▶ **Exercise objective**
Beginning with the line that holds "You are a computer-use agent.", write out each line exactly as it stands until the end of the data, and include no pictures.

[Stored items from a collection]
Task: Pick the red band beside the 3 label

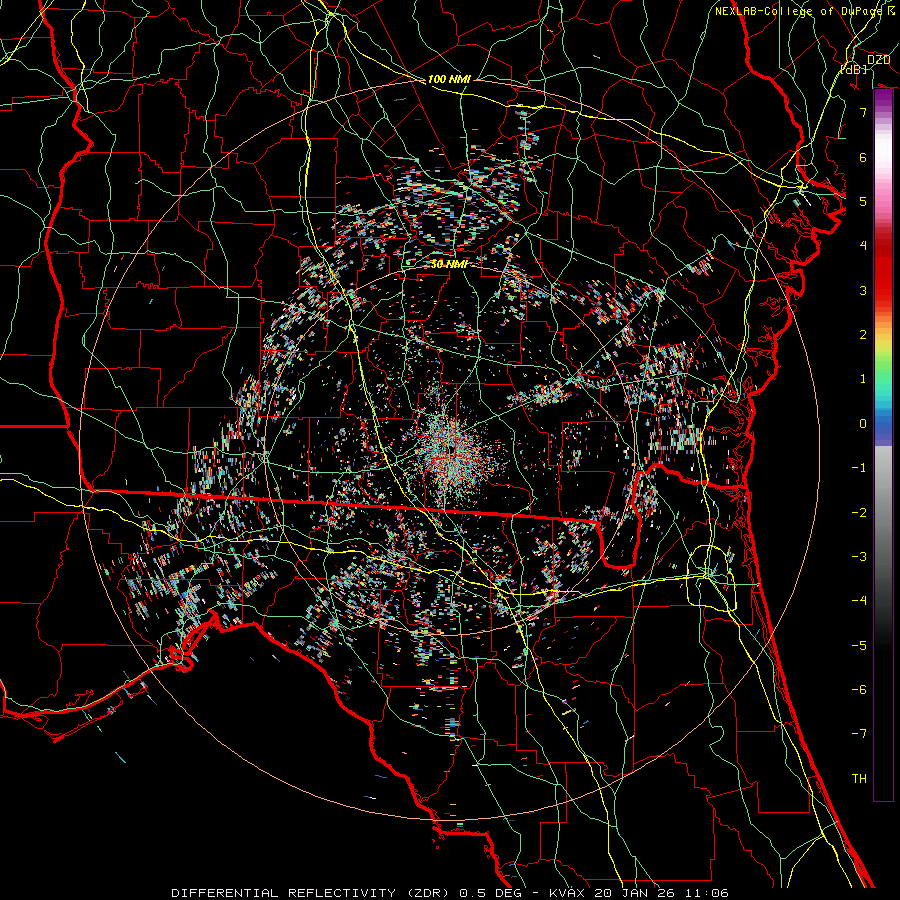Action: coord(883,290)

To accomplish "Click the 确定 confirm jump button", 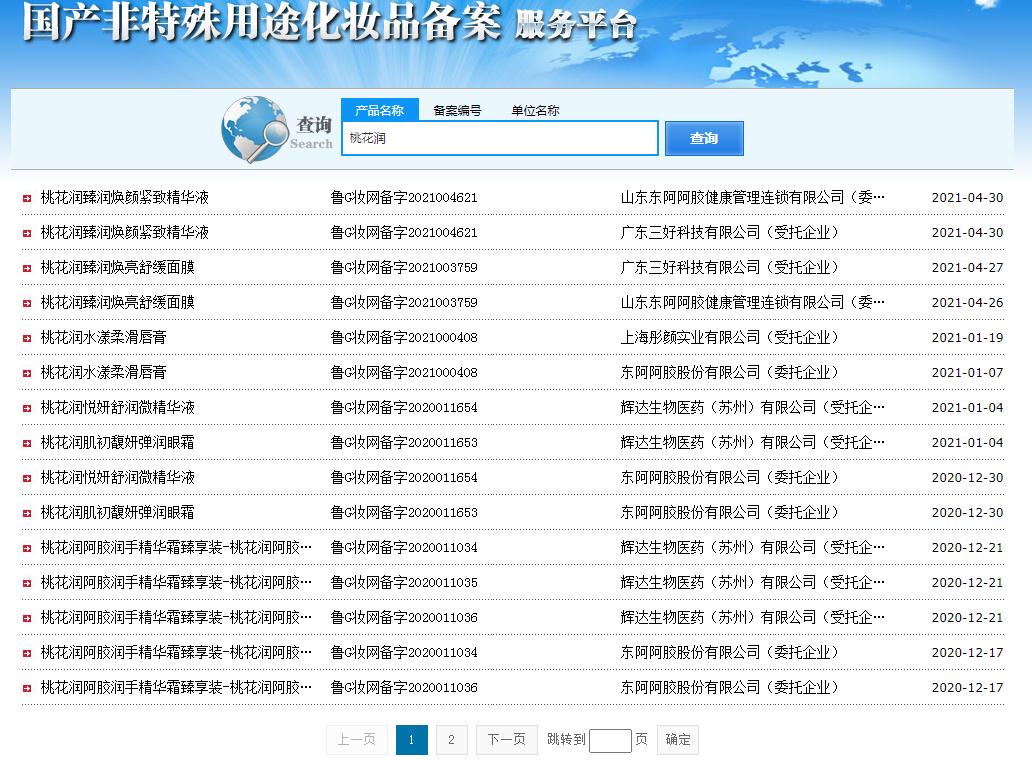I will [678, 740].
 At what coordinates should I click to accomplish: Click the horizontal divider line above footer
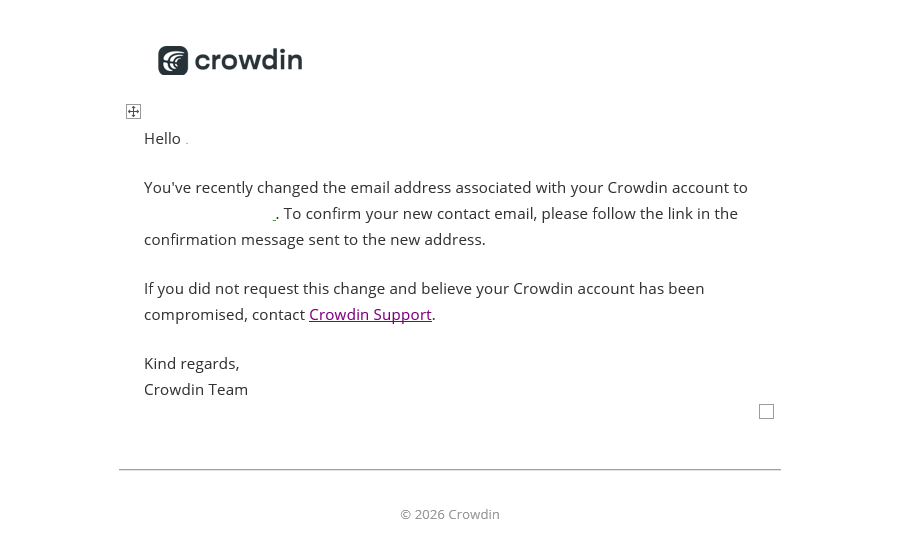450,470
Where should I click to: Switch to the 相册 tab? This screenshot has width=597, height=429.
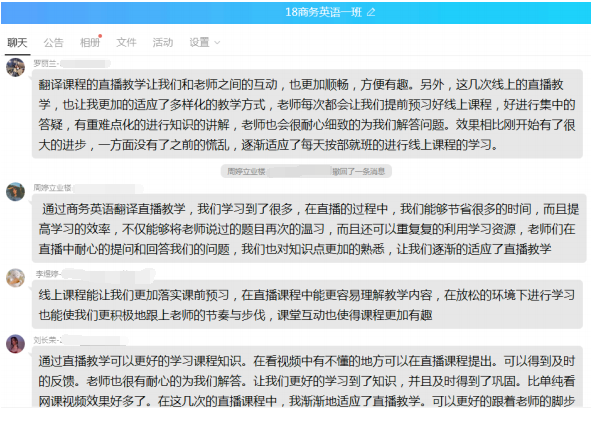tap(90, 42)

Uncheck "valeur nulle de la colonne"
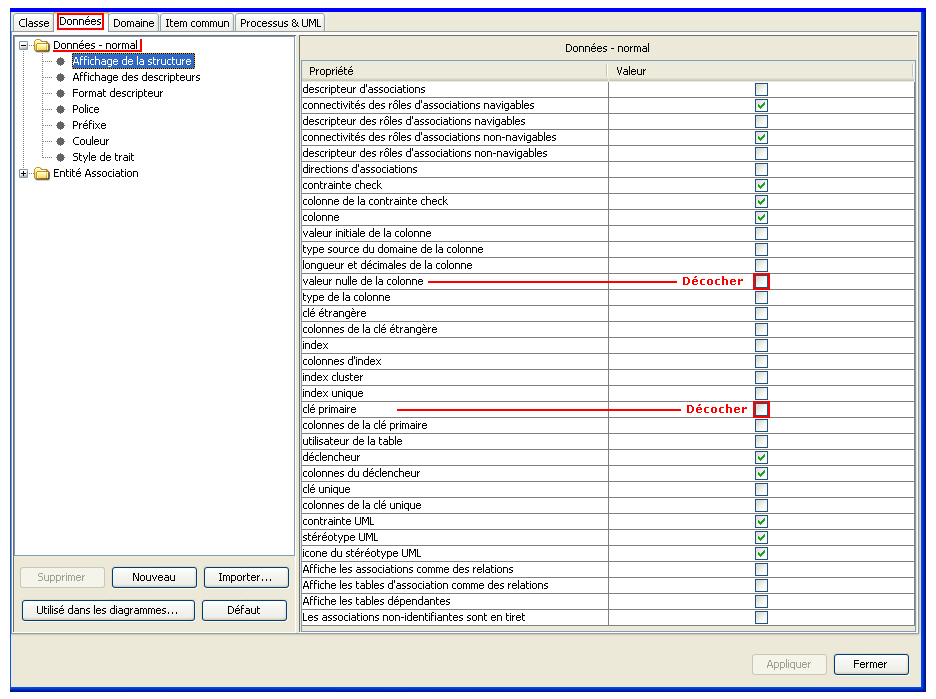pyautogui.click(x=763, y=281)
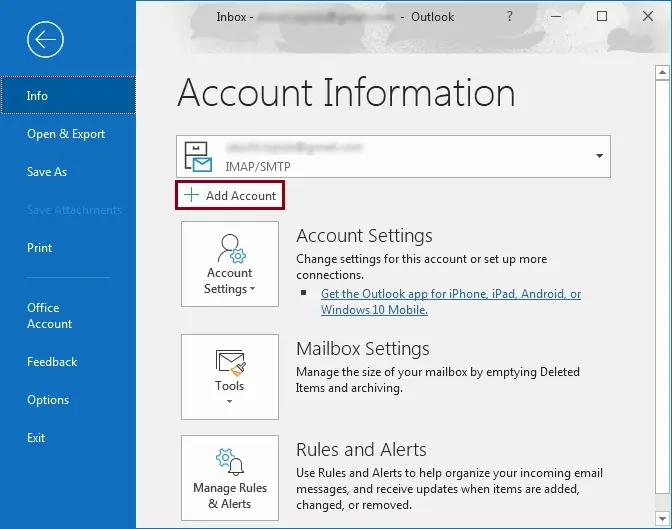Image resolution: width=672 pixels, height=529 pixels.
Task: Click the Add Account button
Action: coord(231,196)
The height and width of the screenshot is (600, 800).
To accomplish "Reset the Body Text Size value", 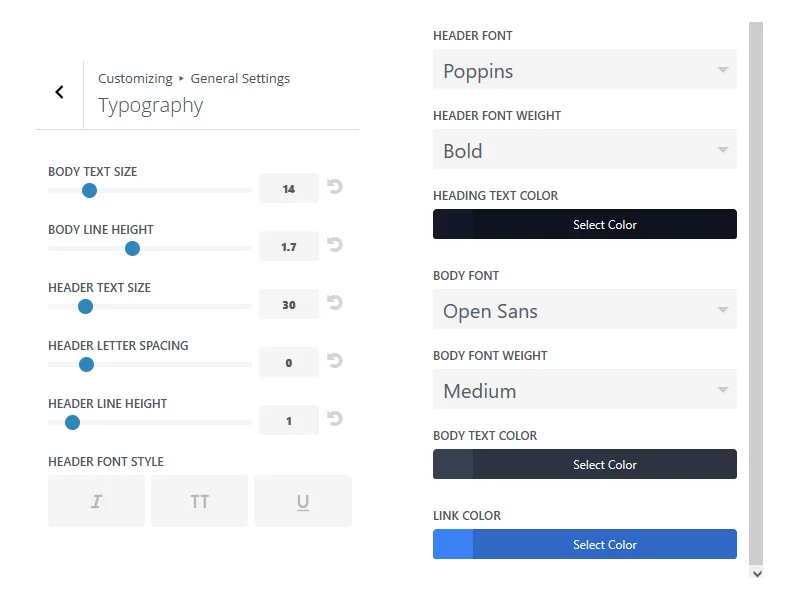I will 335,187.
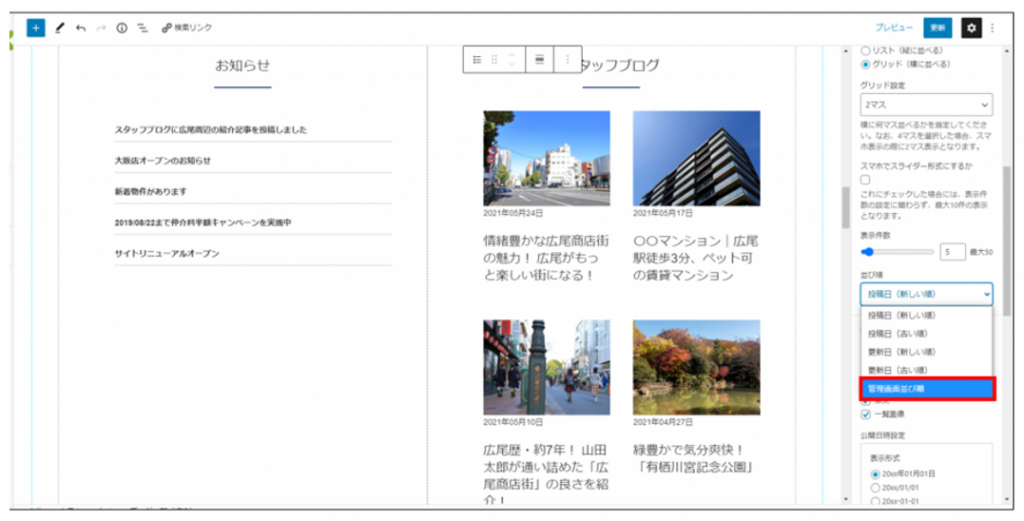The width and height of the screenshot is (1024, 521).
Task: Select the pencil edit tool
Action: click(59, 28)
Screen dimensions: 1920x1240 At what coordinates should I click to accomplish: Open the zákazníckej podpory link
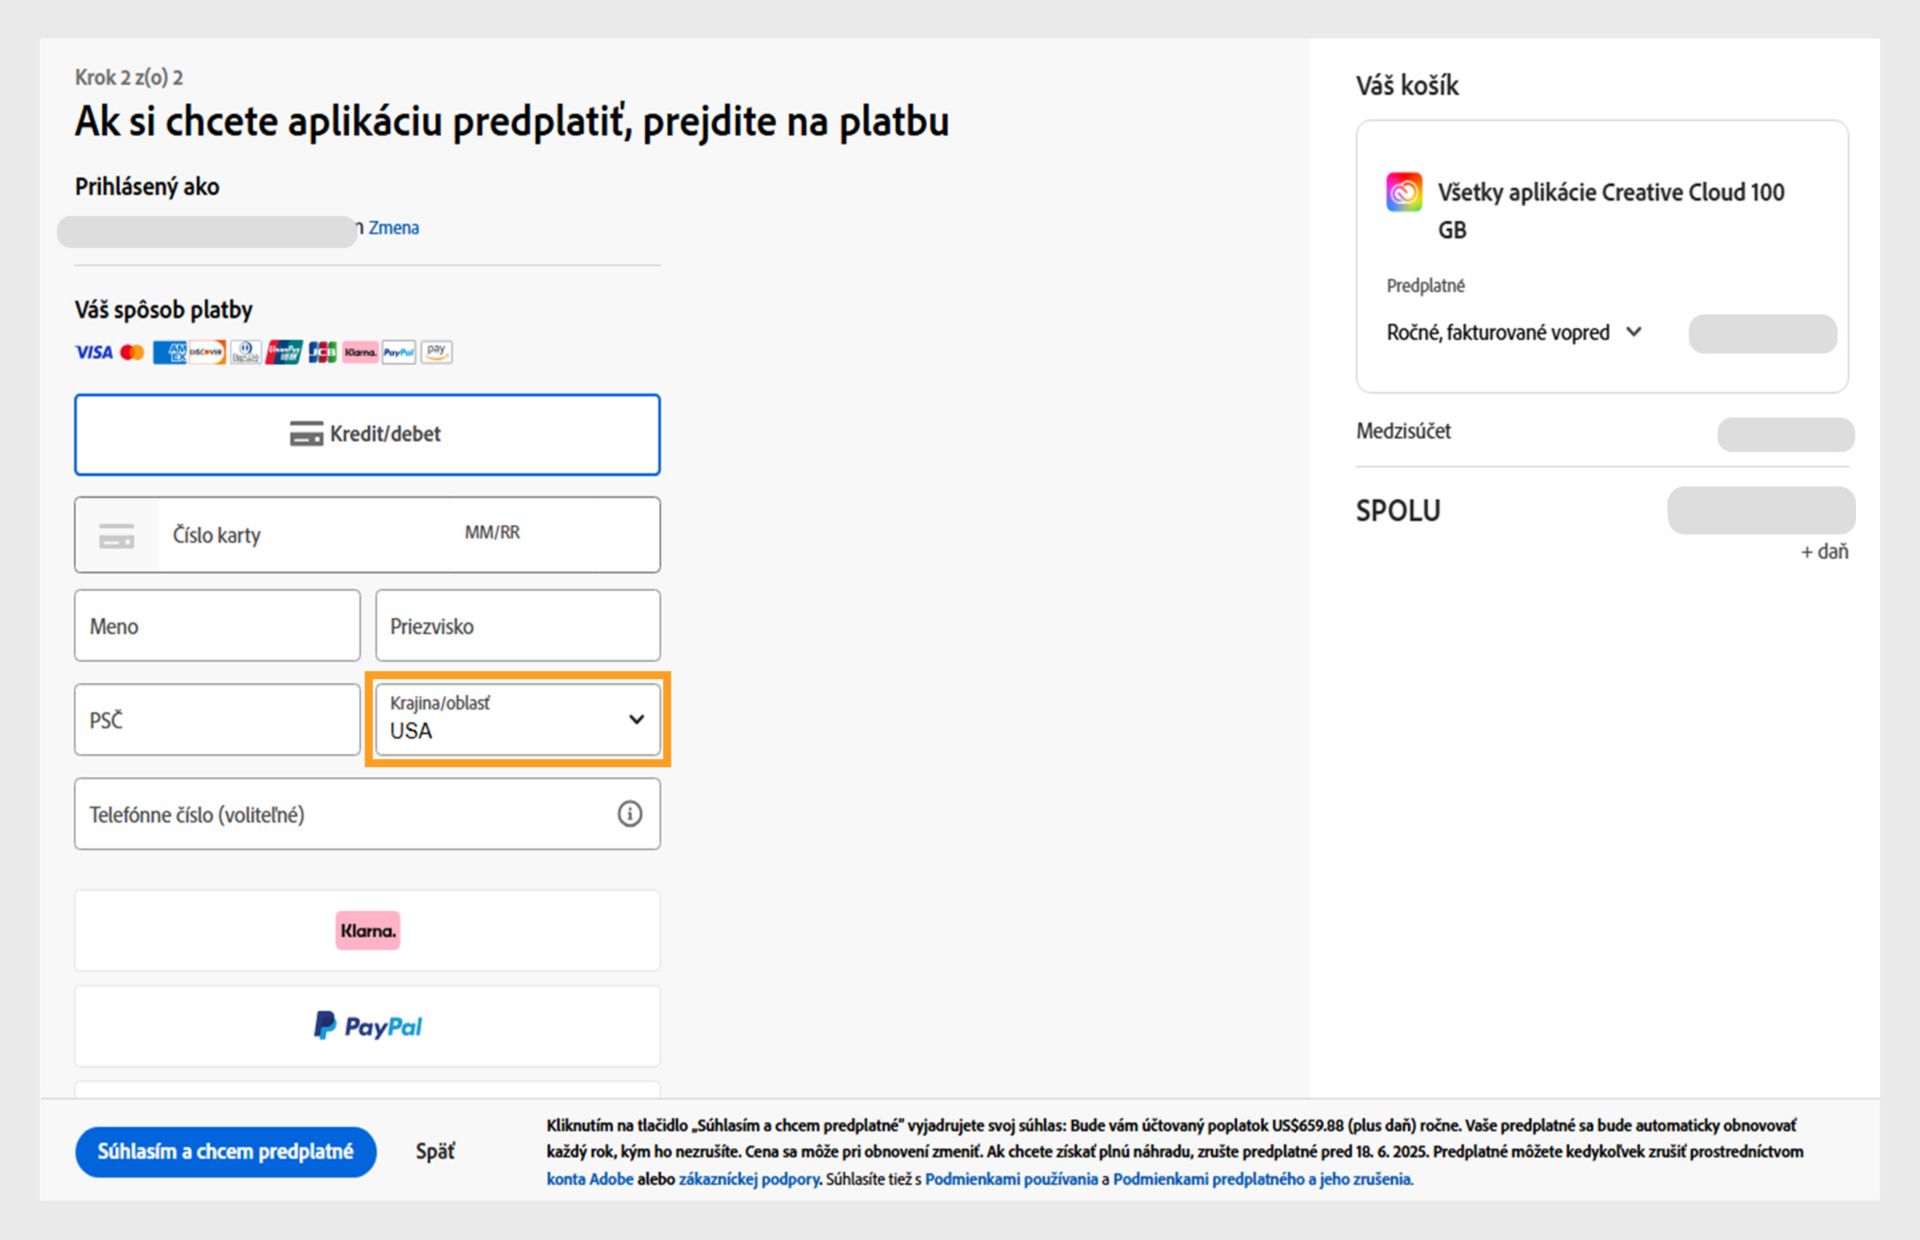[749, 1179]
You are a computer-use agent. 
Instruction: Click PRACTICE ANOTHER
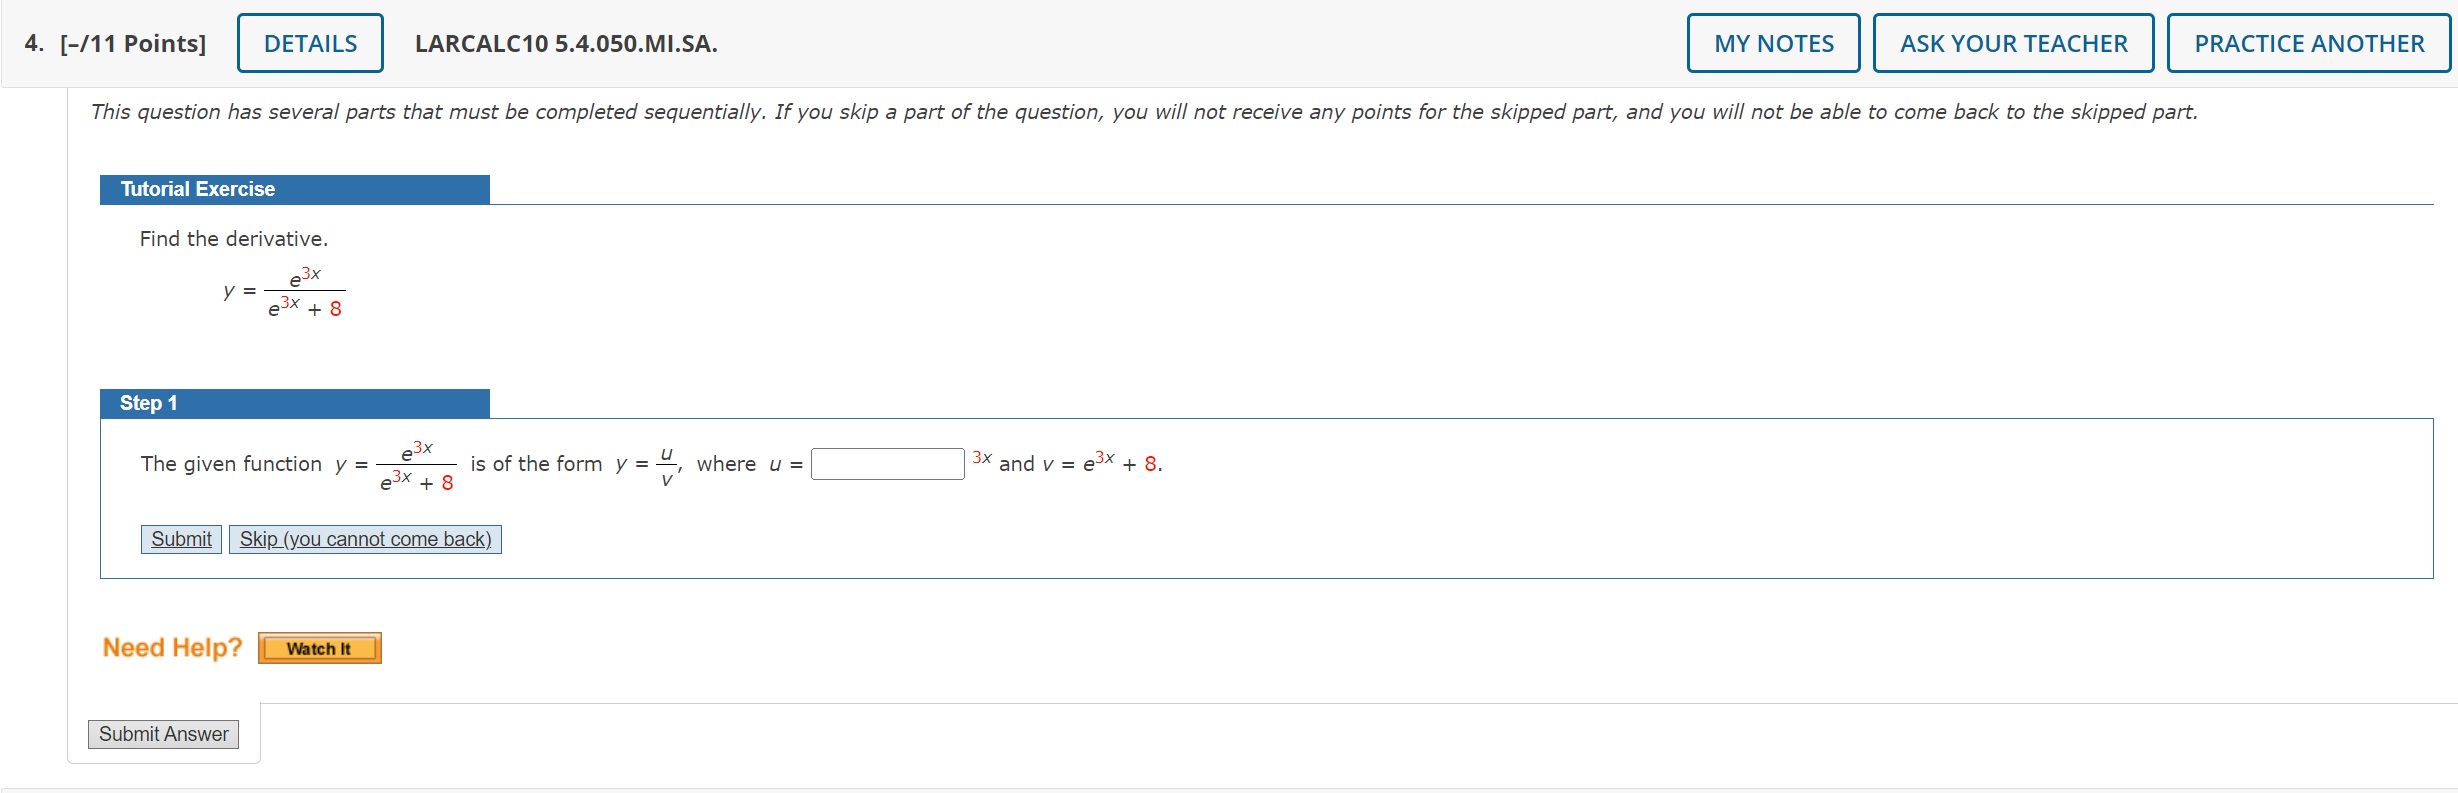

▶ **Problem solution**
You are a computer-use agent. 
Instruction: Click PRACTICE ANOTHER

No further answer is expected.